### Exercício A
Transcreva o trecho do texto sobre o clima na Paraíba de "Cada decisão tomada" até "vez mais evidentes.", inclusive, trocando "escolhas" por "opções".
### Exercício B
Escreva a continuação do texto sobre o clima na Paraíba, começando logo depois da última frase apresentada.

### Texto de leitura
• • •

Novembro 24, 2024

Impactos climáticos: Paraíba tem aumento de 106% na área desmatada e elevação gradativa da temperatura

Entre os anos de 2022 e 2023, a Paraíba apresentou uma aumento de 106,5% na área desmatada. Os dados do último Relatório Anual do Desmatamento do Brasil mostram que, no ano passado, a área desmatada na Paraíba era superior a 13 mil hectares, o que corresponde a mais de 12 mil campos de futebol. Uma reportagem especial do Núcleo de Dados da Rede Paraíba de Comunicação ouviu pesquisadores sobre o assunto e conversou com moradores que são constantemente afetados pelos impactos climáticos.

É assustador perceber que, a cada amanhecer, o planeta dá inúmeros sinais de que algo não está nada bem. São alertas claros: a praia, um dos espaços públicos naturais mais democráticos que existe, parece, aos poucos, desaparecer sob as ondas.

As temperaturas escaldantes transformam uma simples caminhada em um desafio. As fortes chuvas alagam cidades e causam destruição e sofrimento.

Ildenis Almeida é morador da comunidade São Rafael, no Castelo Branco. Ele conta que quando chove muito, não pode dormir, precisa ficar em alerta para evitar que a água entre em casa. "Teve uma vez que eu estava numa enchente que chegou a água até aqui, mais ou menos um metro e vinte, um metro e dez. Quando a draga faz o serviço bem feito no rio, a gente não sofre as consequências, mas quando não faz, a gente sofre as consequências, todos os moradores", desabafa.

Cada decisão tomada por nós influencia o futuro do nosso planeta. E o presente é resultado de escolhas feitas lá atrás.

Na Paraíba, o cenário chama a atenção. Em João Pessoa, por exemplo, de acordo com dados do Instituto Nacional de Meterorologia, em 1964, a média da temperatura, em João Pessoa, foi de 29,5ºC. Em 1993, 29,8ºC. Nos anos 2000, a média da temperatura já começou a atingir a casa dos 30ºC. Em 2005, a temperatura média chegou a 30,2ºC. Em 2017, a média da temperatura atingiu pela primeira vez em 31,1ºC. E em 2024, até o mês de maio, a média da temperatura está em 33ºC. Extremos climáticos cada vez mais evidentes.

Impactos previsíveis, consequências constantes
Até parece que são consequências isoladas, mas tudo está interligado: desertificação, chuvas, alagamentos, altas temperaturas. O professor do Departamento de Geografia da Universidade Federal de Campina Grande (UFCG), Ranyére Nóbrega, explica que nada é coincidência e que as mudanças observadas não tem, necessariamente, ligação com o volume total da chuva, mas sim com a distribuição.

• • •

### Entradas
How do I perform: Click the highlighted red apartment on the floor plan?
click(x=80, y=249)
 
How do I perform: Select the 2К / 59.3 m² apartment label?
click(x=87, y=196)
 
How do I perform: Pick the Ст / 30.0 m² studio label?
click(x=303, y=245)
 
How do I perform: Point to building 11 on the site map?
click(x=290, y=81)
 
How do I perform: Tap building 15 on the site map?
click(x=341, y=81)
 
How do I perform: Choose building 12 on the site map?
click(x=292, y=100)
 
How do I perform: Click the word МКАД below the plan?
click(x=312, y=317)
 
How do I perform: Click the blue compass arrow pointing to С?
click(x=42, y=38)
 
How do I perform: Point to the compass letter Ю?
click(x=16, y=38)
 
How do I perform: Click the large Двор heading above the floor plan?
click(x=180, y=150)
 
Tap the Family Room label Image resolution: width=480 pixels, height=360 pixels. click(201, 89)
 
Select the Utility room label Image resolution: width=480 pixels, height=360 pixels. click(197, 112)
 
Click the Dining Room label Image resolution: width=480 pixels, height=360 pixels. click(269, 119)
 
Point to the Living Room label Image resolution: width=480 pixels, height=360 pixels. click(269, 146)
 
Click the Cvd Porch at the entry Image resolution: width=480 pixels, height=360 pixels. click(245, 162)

• • •

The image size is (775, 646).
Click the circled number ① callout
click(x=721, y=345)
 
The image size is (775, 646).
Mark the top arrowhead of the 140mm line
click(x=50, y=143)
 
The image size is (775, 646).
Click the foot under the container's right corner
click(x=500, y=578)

• • •

### Resposta final A
Cada decisão tomada por nós influencia o futuro do nosso planeta. E o presente é resultado de opções feitas lá atrás.

Na Paraíba, o cenário chama a atenção. Em João Pessoa, por exemplo, de acordo com dados do Instituto Nacional de Meterorologia, em 1964, a média da temperatura, em João Pessoa, foi de 29,5ºC. Em 1993, 29,8ºC. Nos anos 2000, a média da temperatura já começou a atingir a casa dos 30ºC. Em 2005, a temperatura média chegou a 30,2ºC. Em 2017, a média da temperatura atingiu pela primeira vez em 31,1ºC. E em 2024, até o mês de maio, a média da temperatura está em 33ºC. Extremos climáticos cada vez mais evidentes.

### Resposta final B
“Por exemplo, os eventos estão cada vez mais intensos. Então quando você pega no ano todo, a média, quando a gente faz a média, o volume de precipitação está quase a mesma coisa. Quando nós analisamos o número de dias com chuva, esses números de dias estão cada vez menores”, detalha o professor.

Isso significa que as chuvas estão mais intensas em curto período. “Para um ambiente urbano como João Pessoa, vai trazer problemas como alagamentos, movimentos de massa e tudo mais. Para um ambiente de semiárido, será horrível. Se essa concentração de chuva diminuir ainda mais no contexto de mudanças climáticas, passar a chover durante dois meses, um mês, como é que essa água será captada e armazenada para suprir as necessidades?”, completa Ranyére Nóbrega.

Se esses impactos estão intimamente ligados, as mudanças nos padrões climáticos tendem a acontecer cada vez mais, o que também interfere na intensidade e frequência das chuvas. As mais de 700 famílias que vivem na Comunidade São Rafael, em João Pessoa, sentem os danos dessa força da natureza na pele.

De acordo com a Defesa Civil, João Pessoa tem, pelo menos, 27 áreas de risco monitoradas. No bairro do Castelo Branco, a Comunidade São Rafael, foi a primeira do Complexo Beira Rio a passar por esse mapeamento, projeto que começou em 2015 e só foi finalizado em 2021.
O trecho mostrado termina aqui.